Task to complete =
Wherever the string "computer" turns up in the data, copy the whole line.

Supplied data =
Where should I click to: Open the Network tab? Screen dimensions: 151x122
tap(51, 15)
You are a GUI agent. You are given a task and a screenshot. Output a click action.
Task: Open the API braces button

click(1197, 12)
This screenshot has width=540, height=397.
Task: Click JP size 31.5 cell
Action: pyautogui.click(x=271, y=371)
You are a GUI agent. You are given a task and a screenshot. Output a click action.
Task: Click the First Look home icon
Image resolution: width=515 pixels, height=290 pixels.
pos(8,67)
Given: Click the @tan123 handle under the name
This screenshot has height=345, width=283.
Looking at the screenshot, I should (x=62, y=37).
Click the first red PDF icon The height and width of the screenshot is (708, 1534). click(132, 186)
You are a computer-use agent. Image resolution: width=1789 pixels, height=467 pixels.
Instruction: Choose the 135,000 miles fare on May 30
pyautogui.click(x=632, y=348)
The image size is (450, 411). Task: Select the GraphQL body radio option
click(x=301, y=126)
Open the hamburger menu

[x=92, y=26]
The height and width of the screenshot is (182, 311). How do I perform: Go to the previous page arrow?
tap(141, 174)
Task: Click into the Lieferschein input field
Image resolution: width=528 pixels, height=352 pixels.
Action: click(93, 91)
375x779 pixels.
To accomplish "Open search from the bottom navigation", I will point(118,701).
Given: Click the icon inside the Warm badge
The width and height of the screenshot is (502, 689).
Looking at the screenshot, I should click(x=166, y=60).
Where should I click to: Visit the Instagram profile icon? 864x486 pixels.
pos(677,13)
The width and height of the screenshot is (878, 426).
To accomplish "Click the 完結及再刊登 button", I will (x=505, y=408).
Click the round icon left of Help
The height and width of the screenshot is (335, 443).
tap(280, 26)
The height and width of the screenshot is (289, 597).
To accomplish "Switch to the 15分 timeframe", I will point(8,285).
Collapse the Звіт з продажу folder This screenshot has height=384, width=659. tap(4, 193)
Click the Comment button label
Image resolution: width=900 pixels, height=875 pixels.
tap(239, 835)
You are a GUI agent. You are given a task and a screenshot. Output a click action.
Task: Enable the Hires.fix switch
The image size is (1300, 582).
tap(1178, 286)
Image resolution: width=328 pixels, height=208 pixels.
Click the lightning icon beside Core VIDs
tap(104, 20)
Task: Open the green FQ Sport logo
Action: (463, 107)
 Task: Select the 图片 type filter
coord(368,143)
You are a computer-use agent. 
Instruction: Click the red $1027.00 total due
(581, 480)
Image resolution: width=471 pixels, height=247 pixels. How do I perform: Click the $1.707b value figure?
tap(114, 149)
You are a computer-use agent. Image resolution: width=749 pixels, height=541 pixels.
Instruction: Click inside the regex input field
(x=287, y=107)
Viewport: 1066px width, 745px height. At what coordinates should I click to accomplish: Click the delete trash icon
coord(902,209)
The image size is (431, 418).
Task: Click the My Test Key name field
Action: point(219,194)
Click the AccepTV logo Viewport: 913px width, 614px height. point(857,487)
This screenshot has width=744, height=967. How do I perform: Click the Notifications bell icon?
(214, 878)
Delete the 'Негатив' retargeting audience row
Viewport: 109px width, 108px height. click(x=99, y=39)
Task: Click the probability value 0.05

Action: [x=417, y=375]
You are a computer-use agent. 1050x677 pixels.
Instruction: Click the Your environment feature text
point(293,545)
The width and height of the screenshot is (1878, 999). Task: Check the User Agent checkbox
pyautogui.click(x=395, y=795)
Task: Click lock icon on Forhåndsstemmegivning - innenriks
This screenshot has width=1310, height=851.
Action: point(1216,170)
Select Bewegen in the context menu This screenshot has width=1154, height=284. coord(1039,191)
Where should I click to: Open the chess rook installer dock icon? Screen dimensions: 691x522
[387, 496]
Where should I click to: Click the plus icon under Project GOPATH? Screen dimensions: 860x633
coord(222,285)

Answer =
You are a computer-use agent. Image resolution: width=1789 pixels, height=467 pixels.
You are a computer-use agent. 
You are a computer-use agent. Image resolution: width=749 pixels, height=541 pixels.
You are a computer-use agent. 1050x677 pixels.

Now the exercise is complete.